Continuing my series where I try to define words of volcanic interest, the new Eruptions Word of the Day is a favorite of mine, mostly because my undergraduate thesis on Vinalhaven Island in Maine ended up dealing with a lot of these types of deposits … so, without further ado, the word is peperite!
Now, what exactly is a “peperite”?
Well, a picture is worth 1,000 words, right (so that will save me some time):
Let’s make some observations:
- The rock is full of red-to-black clasts of various sizes and shapes.
- The clasts are almost all basaltic andesite in composition.
- Some of the clasts look like they have a “chilled” margin, where hot molten material came into contact with colder material.
- Some of the clasts look like you could piece them back together – as if they were shattered.
- The material between them (the matrix) is mostly light grey/tan, looks to be fine grained.
- On closer inspection, the matrix looks like mud or sand.
- In some spots, the matrix looks “baked”, like it was exposed to high temperatures.
- In other spots, the matrix looks like it was squeezed into cracks and open spaces in the basaltic andesite clasts.

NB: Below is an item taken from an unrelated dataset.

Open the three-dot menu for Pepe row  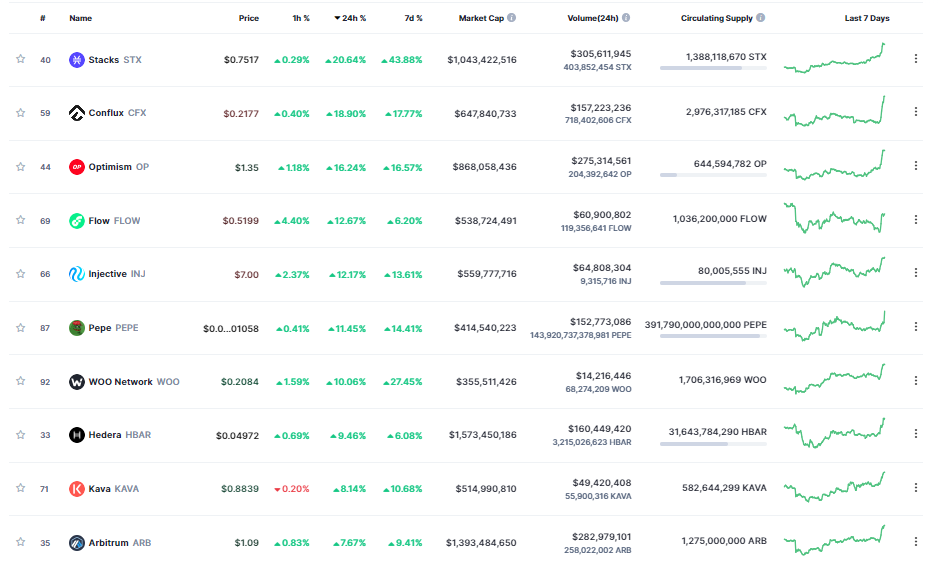[915, 327]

So, what does this suggest?
First off, it looks like sediment (the muddy matrix) is mixed with magma (basaltic andesite clasts). The chilled margins on the clasts and the baked areas of the sediment suggest that the magma was still hot and the sediment was cool (relatively speaking). This is supported by shattered clasts of basaltic andesite in the deposit (thermal shock). The sediment looks to have squeezed its way into spaces between clasts, so the sediment was likely not solid – unconsolidated sediment – and like wet, as mud should be. First order conclusion: It appears that hot basaltic andesite magma interacted with wet, unconsolidated muddy sediment.
And there you have it: peperite – magma interacting, sometimes explosively, with wet, unconsolidated sediment, producing a mixed rock with magmatic clasts and a sediment matrix.
The image above is from Vinalhaven Island in Maine, where the Siluro-DevonianVinalhaven Diabase, a thick basaltic andesite sill intruded the Seal Cove Formation (a sedimentary unit). Along the contact in places you find these peperites where the sill intruded into this wet sediment. This likely means that the sill was being intruded fairly shallowly in the crust as sediment begins to compact and loose pore water quickly as it is buried. Peperites have been recognized in locales all over the world and has been interpreted as one of the steps towards explosive hydrovolcanism – and experiments have been tried to recreate a peperite in the lab. There is some evidence that even lava flows on the surface can form peperite deposits as well. However, the thing to remember is that when you find peperites in the rock record, what you are seeing is evidence of shallow emplacement of magma in the crust where it can interact with wet, soft sediment – a current analog might be if magma intruded underneath Mono Lake in California or in the shallow seas along an oceanic arc like the Marianas or Tonga (think about the Hunga Tonga-Hunga Ha`apai eruption).
Another example of a peperite, courtesy of Highly Allochthonous.
And from where is the name “peperite” derived? It comes from the type locality of peperites,
Peper Limagne d’Au- vergne region of central France, where the rocks reminded George Scropes in 1827 of ground pepper.